Data structure and description

Answer toMetadata is data about data that provides information about the content, structure, provenance and format of a dataset. For example, the metadata of a photograph may include information about the date, location and camera settings. It is recommended to collect metadata ReadMe in a file or repository metadata record. Metadata is essential for other researchers to find, understand and use the dataset.
Answer: A metadata record is descriptive, structured and concise information about a dataset, describing the content and context of the deposited dataset for both machines and humans (machine and human readable) in plain language. The author of the study or the custodian of the dataset shall create a metadata record in the repository at the time of deposit of the dataset, including documentation. The more complete the metadata record, the better the dataset Located atand greater potential for re-use.
Answer toA: Data repositories are online data repositories or digital platforms designed to securely store, organise, share and update research data over the long term. They provide long-term preservation and accessibility for both data and metadata, while promoting compliance with good data management practices.
Answer: Data grouping should be thought of first in the context of its use and processing, not just as a formality for a data management plan. Grouping is essentially about creating logical sets of data by how the data are collected, analysed and into what units they function in the course of the study. This structured approach not only helps to describe the data more clearly in the DPP, but also provides clarity for future research and documentation of results.
Recommendations for data grouping:
  • By content and research function, for example: a single dataset results of one experiment; another model input data
  • By data extraction or processing steps, e.g.: raw data, processed data, final results, re-used data
  • By format or technical structure if this facilitates storage or re-use, e.g. all CSV sets in one group
  • By responsible person or data source, if this helps to structure the data descriptions in the team’s work
The most important thing is that the grouping makes practical sense and reflects how the data are actually handled.

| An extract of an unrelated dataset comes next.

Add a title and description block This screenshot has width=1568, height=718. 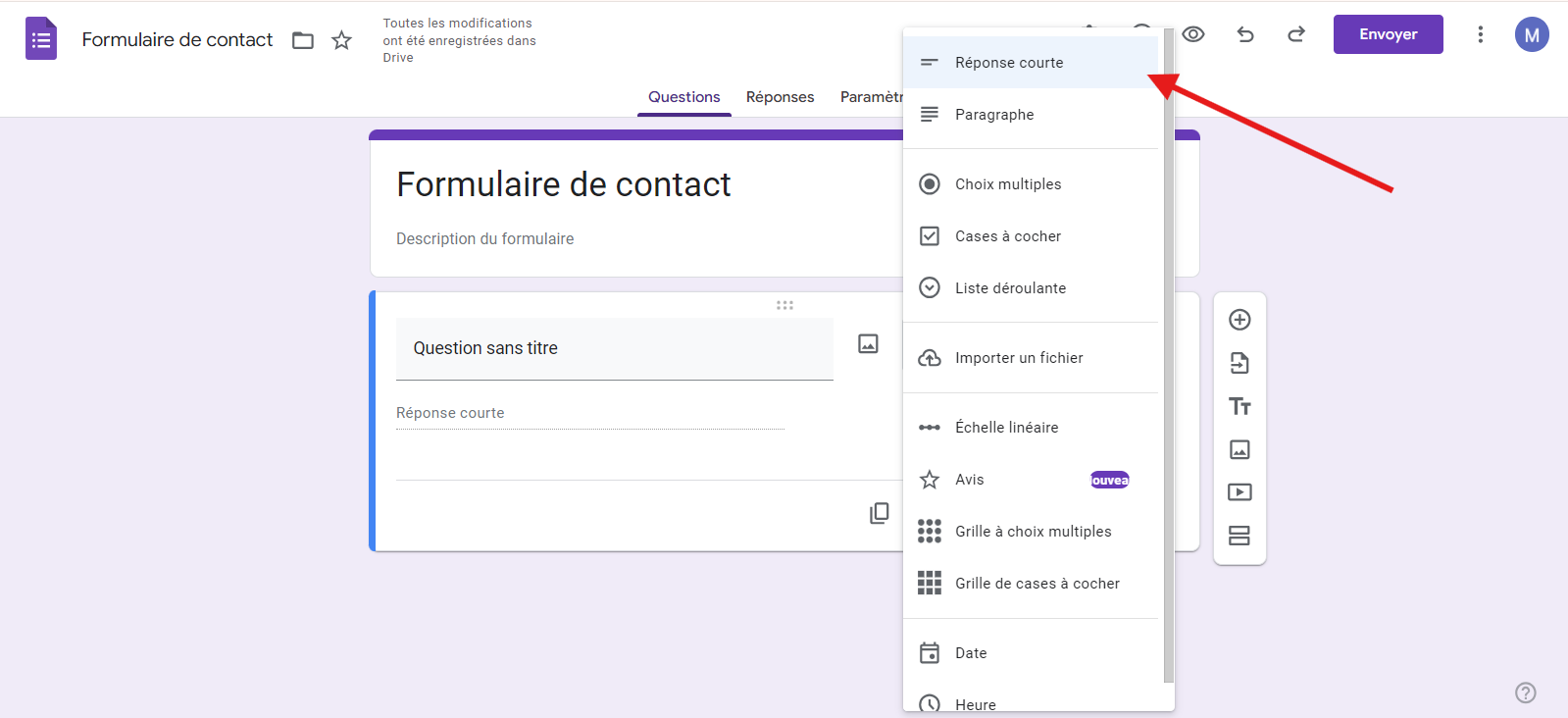point(1239,406)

Data structure and description

Answer toMetadata is data about data that provides information about the content, structure, provenance and format of a dataset. For example, the metadata of a photograph may include information about the date, location and camera settings. It is recommended to collect metadata ReadMe in a file or repository metadata record. Metadata is essential for other researchers to find, understand and use the dataset.

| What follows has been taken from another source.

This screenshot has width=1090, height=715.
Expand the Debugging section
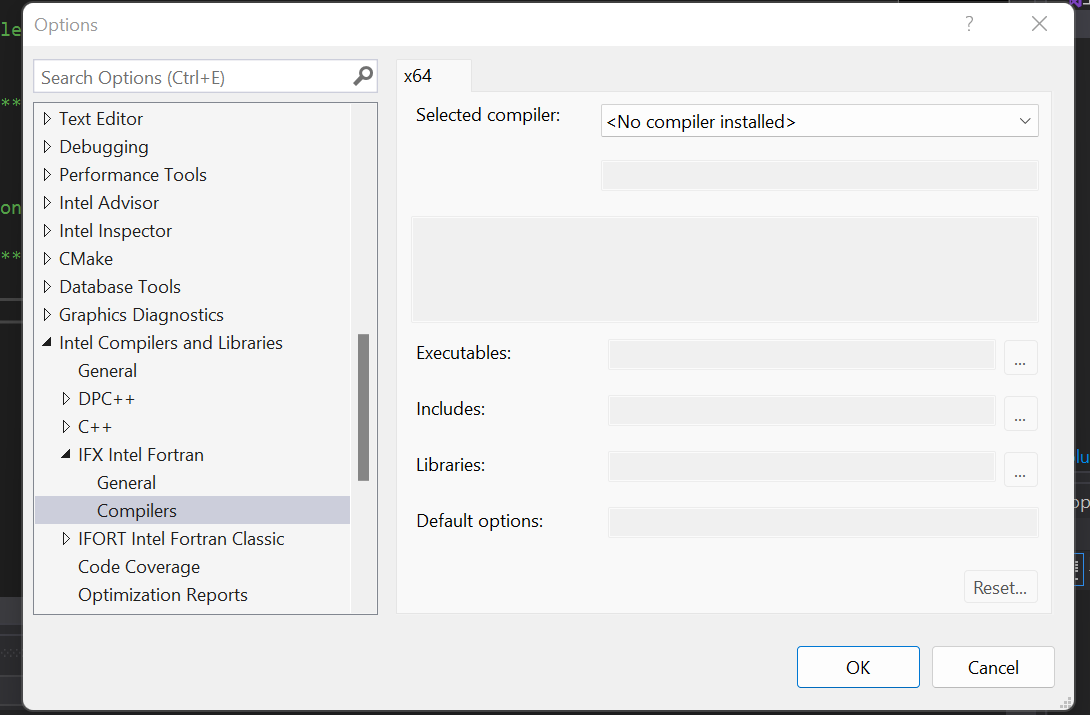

Answer: A metadata record is descriptive, structured and concise information about a dataset, describing the content and context of the deposited dataset for both machines and humans (machine and human readable) in plain language. The author of the study or the custodian of the dataset shall create a metadata record in the repository at the time of deposit of the dataset, including documentation. The more complete the metadata record, the better the dataset Located atand greater potential for re-use.
Answer toA: Data repositories are online data repositories or digital platforms designed to securely store, organise, share and update research data over the long term. They provide long-term preservation and accessibility for both data and metadata, while promoting compliance with good data management practices.
Answer: Data grouping should be thought of first in the context of its use and processing, not just as a formality for a data management plan. Grouping is essentially about creating logical sets of data by how the data are collected, analysed and into what units they function in the course of the study. This structured approach not only helps to describe the data more clearly in the DPP, but also provides clarity for future research and documentation of results.
Recommendations for data grouping:
  • By content and research function, for example: a single dataset results of one experiment; another model input data
  • By data extraction or processing steps, e.g.: raw data, processed data, final results, re-used data
  • By format or technical structure if this facilitates storage or re-use, e.g. all CSV sets in one group
  • By responsible person or data source, if this helps to structure the data descriptions in the team’s work
The most important thing is that the grouping makes practical sense and reflects how the data are actually handled.